Given information |
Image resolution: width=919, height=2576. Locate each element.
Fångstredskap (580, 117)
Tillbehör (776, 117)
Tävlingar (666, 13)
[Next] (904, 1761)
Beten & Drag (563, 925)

Task statement | Each record above needs to be written out exactly, with nothing left out.

Written solution |
Image resolution: width=919, height=2576. Locate each element.
Fångstredskap (580, 117)
Tillbehör (776, 117)
Tävlingar (666, 13)
[Next] (904, 1761)
Beten & Drag (563, 925)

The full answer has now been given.